A platform that will provide and promote a range of environmental data for construction products is being developed by French business Vizcab.
The platform, known as Filtr, will automate the generation of environmental product declaration sheets, and propose a score to provide transparency on the environmental impact of products “much like the warning labels on food in supermarkets that tell you if a sandwich is high in fats,” according to Vizcab. The platform is expected to launch at the end of this year.
Being able to accurately calculate embodied carbon will have a radical impact on the approach and strategies of developers, investors and policy makers, who up until now have most likely been miscalculating the embodied carbon of their portfolios, Vizcab said. It will provide companies with a much more robust way of analysing performance and making decisions.
The Lyon-based business, founded in 2015, already counts French construction giant Vinci as one of its clients.

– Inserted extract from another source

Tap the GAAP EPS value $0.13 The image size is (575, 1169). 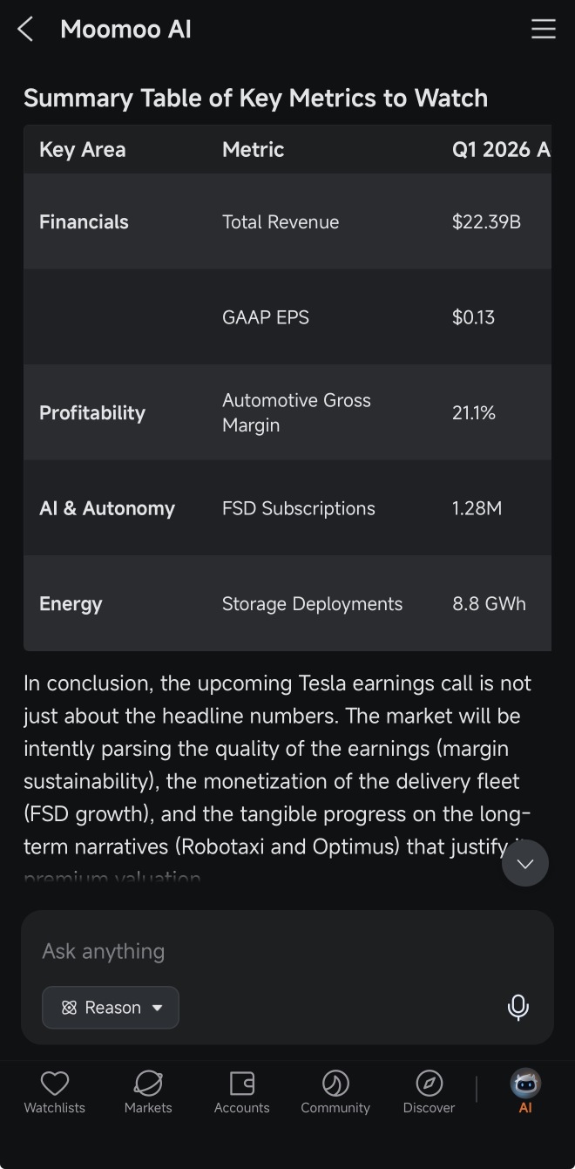pyautogui.click(x=473, y=317)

Vizcab co-founder and co-CEO Thomas Jusselme said: “Today we do not even know 1% of the environmental impact of the construction products we use. Filtr will be the first technological solution on the market to massify the production of environmental declarations, create a score to give transparency on the impact of products, and finally ensure the referencing of these products within the same platform.”
Vizcab has received EUR1.2m (£1m) in funding from Banque des Territoires and Europe’s largest proptech VC, A/O PropTech.
Othmane Zrikem, chief data officer at A/O PropTech, said: “Without comprehensive data, those trying to reduce their carbon emissions are doing so blindfolded. To ignore the embodied carbon stemming from a building’s construction materials is to ignore up to 40% of its total emissions. Vizcab’s Filtr product has the potential to transform our approach to calculating carbon: by accurately determining the environmental impact of every construction product in a whole life cycle assessment and packaging this information in an intuitive digital platform, it gives architects, engineers, developers and policymakers alike the tools they need to start cutting carbon emissions in the right places.”